Tradeshift’s Analyst Day: Platform and Competitive Context

I’m blogging from TradeShift’s analyst day today from NYC. Pierre Mitchell and I are here to get a better handle on what an e-invoicing/network vendor with much larger ambitions to create a new sector, not just compete and win in an existing one. Tradeshift, with its solution and in its overall approach to connecting trading partners, points to itself as the only “platform” that sits between companies in the P2P market.

This isn’t entirely accurate, depending on how you want to sematically argue platform context, but it largely is (we won’t go there today, other than to note that both Rearden and Intenda are also true “platform” vendors in the broader procurement space too). But we do see this notion of a platform going beyond basic supplier enablement and connectivity to encompass the potential for multi-tier users (serving as both buyers and suppliers) combined with the ability to drive Facebook-like embedded apps has some seriously strong potential.

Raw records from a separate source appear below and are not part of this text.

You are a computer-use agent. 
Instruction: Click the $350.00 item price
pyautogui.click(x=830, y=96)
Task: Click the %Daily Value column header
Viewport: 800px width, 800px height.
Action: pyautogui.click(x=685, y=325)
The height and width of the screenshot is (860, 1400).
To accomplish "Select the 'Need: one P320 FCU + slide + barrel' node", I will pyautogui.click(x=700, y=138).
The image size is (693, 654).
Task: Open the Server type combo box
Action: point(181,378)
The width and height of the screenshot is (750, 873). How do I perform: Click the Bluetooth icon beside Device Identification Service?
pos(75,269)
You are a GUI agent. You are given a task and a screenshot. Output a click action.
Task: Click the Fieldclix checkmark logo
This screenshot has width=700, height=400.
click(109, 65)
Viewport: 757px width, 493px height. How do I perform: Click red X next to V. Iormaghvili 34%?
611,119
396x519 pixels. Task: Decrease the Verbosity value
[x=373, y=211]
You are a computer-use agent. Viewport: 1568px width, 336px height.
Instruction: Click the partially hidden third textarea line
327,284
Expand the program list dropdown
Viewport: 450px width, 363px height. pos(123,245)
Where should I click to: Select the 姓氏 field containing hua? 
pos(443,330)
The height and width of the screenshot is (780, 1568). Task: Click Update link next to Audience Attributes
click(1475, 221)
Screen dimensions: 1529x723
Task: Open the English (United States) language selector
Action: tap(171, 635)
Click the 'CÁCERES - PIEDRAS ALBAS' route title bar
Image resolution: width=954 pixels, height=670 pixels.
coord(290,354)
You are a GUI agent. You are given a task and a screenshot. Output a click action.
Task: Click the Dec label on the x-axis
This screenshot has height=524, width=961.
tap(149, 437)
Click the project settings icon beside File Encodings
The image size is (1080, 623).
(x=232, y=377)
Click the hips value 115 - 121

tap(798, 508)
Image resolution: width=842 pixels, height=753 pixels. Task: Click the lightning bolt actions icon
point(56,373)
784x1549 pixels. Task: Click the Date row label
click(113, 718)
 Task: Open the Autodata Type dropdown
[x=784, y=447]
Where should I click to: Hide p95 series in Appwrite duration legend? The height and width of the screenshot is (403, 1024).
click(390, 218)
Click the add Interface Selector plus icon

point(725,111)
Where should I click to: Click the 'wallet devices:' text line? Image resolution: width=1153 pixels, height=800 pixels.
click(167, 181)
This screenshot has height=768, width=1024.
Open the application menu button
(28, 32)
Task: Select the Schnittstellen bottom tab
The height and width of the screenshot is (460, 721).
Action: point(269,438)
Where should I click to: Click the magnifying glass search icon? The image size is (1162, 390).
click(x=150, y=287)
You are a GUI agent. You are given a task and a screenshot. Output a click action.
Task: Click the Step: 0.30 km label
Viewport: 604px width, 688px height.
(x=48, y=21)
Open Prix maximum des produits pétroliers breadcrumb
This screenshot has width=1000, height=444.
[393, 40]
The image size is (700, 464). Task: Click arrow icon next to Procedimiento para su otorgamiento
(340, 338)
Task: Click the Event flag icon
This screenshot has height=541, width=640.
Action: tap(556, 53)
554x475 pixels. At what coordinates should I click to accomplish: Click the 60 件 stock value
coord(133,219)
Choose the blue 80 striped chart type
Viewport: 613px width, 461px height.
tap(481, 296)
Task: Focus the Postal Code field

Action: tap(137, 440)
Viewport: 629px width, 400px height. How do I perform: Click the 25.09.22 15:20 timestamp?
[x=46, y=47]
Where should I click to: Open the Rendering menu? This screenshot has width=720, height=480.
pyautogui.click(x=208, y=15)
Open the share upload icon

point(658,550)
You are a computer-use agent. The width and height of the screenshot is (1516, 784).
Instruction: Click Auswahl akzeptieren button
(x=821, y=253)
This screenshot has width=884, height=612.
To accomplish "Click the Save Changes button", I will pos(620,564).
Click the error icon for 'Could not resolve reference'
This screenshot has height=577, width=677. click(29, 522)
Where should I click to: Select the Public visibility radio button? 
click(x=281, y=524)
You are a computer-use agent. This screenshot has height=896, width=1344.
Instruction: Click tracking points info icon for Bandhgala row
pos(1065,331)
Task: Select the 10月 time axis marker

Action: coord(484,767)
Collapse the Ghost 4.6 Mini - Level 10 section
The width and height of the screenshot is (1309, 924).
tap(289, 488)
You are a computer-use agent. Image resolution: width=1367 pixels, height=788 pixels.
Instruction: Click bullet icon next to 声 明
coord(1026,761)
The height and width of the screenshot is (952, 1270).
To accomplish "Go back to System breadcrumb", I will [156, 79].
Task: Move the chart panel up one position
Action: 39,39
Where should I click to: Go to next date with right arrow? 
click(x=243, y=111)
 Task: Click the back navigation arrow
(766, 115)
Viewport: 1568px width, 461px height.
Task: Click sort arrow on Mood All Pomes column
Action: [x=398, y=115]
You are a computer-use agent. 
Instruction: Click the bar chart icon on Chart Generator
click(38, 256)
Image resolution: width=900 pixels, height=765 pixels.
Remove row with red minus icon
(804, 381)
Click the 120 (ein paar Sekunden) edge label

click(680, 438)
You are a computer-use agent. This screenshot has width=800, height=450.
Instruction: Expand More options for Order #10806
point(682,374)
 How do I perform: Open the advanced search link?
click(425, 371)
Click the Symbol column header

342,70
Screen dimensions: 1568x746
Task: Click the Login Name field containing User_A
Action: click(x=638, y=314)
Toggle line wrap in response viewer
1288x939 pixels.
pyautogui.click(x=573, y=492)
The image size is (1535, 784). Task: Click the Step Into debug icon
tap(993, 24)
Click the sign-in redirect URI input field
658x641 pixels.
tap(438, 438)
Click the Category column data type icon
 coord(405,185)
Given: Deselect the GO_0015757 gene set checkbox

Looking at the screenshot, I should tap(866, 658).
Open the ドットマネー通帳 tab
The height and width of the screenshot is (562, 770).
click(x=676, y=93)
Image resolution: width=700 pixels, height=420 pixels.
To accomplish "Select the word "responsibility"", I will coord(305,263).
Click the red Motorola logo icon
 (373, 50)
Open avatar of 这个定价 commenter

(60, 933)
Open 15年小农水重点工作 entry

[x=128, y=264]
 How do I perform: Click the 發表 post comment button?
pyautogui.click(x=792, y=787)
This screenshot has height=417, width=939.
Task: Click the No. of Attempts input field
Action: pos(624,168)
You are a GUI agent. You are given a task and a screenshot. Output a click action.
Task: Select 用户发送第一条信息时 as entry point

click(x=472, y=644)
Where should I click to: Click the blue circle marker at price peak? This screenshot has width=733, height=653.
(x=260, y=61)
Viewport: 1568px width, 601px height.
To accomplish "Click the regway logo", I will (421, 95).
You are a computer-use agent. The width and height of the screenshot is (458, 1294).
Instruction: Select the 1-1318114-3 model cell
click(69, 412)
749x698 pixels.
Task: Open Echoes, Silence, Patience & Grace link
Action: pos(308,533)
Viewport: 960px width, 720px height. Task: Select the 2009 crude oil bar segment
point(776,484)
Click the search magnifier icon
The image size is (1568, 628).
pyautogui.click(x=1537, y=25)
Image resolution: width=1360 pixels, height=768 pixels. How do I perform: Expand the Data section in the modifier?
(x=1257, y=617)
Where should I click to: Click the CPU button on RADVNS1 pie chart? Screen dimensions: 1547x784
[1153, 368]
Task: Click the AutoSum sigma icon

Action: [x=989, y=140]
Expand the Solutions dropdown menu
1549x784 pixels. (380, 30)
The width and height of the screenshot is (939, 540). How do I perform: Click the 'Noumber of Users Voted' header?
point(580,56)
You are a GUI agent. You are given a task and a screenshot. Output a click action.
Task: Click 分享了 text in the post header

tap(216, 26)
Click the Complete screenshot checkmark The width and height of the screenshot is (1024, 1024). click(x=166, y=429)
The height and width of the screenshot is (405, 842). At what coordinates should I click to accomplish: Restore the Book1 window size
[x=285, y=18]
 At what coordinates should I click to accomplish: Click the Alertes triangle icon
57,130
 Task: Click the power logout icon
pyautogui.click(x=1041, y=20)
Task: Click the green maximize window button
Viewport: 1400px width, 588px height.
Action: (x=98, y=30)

Add a service-oriented-architecture that can allow for simplified plug-and-play across third-party applications and platforms (such a Intuit’s QuickBooks) and the power of a network business model begins to come into focus. Yet Tradeshift is not alone in this vision. We think the next generation of the Ariba Supplier Network (built on HANA) combining elements of SAP Supplier InfoNet and a similar vision to Tradeshift will be fascinating to watch in the platform market.

But the question is not just who will get there first – and at what scale. Tradeshift thinks having a head start is key, and there’s some sound logic there. But MySpace was left in the dust by Facebook (and so was Yahoo, by Google). Moreover, companies are choosing e-invoicing solutions not just for connectivity and supplier enablement, but also for other reasons, such as complicated VAT compliance requirements in Latin America and elsewhere.

Stay tuned as we cover the key themes all day and the rest of the week. Tradeshift’s opinionated CEO Christian Lanng is kicking things off, delivering a talk that promises to “focus on the changing landscape of enterprise software and … the platform era of B2B computing.” We’ll also hear about the latest Intuit/QuickBooks partnership and from a customer (to be named) that recently selected Tradeshift.

We’ll avoid drinking the platform Kool-Aid and balance our coverage with the realties of e-invoicing, supplier network, and broader P2P street fighting that is still categorizing nearly all of the deals at the moment – rather than the broader view of what platforms mean (and don’t) for customers and business partners across networks.